Since officials in Bedford and Fulton counties first seriously discussed opening the road as a tourist attraction a few years ago, groups have been increasingly willing to gather there with a stamp of formal approval. Full-scale development is still a ways off, but the change is clear, Bedford County Planning Director Donald Schwartz said.
The change includes a planned festival with bus tours this weekend, as well as a first-ever marathon scheduled next month. It’s a far cry from the time when the only guests at the turnpike were a few daring hikers and teenagers with spray-paint cans.
“Nothing has changed” in the legal sense, Schwartz stressed this week — access to the site is still officially limited by the Southern Alleghenies Conservancy, the nonprofit body that maintains it.
“But the committee members and I recognize that, in order for this project to be viable in the future, in some way it has to be self-sustaining,” he said.
With that in mind, local officials have planned an open house this Saturday.
Starting at the former Ramada Inn parking lot in Breezewood, across Route 30 from the modern Quality Inn, the event will feature food trucks, live music and trips to the nearby abandoned road, organizers said.
A flyer for the event bills it as “The Old PA Pike Trail,” calling the site a “a premier outdoor recreation destination.”
Schwartz said guests can take shuttle buses to the middle of the abandoned turnpike, which stretches 13 miles total with two long, dark tunnels.
Organizers plan to test tunnel lighting options during the event, he said.
“People — the elderly, kids, whoever — everybody can go out, ride a bus, see the sights and see the trail,” Schwartz said. “People of all ages can see this, see the potential for lighting, hear the presentations on what we’re doing.”
Just over a month after the open house, Trivium Racing, a company that organizes outdoor events, is set to host a first-ever marathon and half-marathon through the turnpike.

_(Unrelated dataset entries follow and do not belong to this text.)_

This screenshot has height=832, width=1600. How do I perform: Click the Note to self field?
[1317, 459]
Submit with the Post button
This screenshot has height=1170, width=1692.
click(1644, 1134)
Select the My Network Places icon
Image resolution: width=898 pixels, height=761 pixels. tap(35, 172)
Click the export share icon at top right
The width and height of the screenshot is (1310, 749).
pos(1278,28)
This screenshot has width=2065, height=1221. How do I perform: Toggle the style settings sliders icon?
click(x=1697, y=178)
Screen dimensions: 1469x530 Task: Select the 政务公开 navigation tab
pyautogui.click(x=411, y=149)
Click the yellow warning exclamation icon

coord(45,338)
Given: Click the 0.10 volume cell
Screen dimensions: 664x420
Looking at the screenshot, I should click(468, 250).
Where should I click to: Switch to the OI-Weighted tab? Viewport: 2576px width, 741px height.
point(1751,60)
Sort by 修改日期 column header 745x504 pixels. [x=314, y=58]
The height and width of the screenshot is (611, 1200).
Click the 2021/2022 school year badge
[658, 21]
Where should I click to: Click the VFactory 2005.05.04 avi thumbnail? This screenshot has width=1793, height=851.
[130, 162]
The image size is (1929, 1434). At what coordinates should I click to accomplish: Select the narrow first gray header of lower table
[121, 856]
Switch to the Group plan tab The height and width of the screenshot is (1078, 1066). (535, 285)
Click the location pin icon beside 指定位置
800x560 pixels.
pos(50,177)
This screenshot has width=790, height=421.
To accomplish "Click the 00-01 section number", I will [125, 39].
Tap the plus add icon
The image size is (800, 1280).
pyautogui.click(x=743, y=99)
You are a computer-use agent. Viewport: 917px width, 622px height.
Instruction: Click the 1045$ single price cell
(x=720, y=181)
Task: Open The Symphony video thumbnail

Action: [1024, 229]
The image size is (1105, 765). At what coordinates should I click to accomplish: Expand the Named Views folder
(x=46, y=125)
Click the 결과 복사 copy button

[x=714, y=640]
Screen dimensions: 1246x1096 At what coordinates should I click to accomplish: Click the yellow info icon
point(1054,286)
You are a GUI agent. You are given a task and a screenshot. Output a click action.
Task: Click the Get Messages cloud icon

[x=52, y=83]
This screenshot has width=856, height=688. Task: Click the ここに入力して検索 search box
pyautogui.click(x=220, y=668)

Advertising the site for its post-apocalyptic qualities — it was used for a scene in the dark 2009 film “The Road” — the company stressed that racers need to take their own lights.
“While our water stops will be dressed up for the apocalypse and the awards will be appropriately themed, the event itself will be the height of modern professionally managed racing for a half and full marathon on a unique road setting,” company representatives wrote of the Oct. 29 run.
The marathon, like all public events at the abandoned turnpike, was arranged with approval from the conservancy. Other groups have gathered there in recent years, from official tours with state politicians to corporate-sponsored cleanups.
The gradual opening of the turnpike could help prove its moneymaking prospects as backers seek funding, Schwartz said. Local officials have sought help from political figures to pay for expensive repairs and upgrades.
“The big question on this property, to me, has always been not fixing the problems with it … to me the issue is the long-term viability, financially,” Schwartz said. “It’s going to require a fair amount of money to maintain it and keep it safe. Hopefully by having events it will be as self-sustaining as possible — the marathon is just the first real example of that.”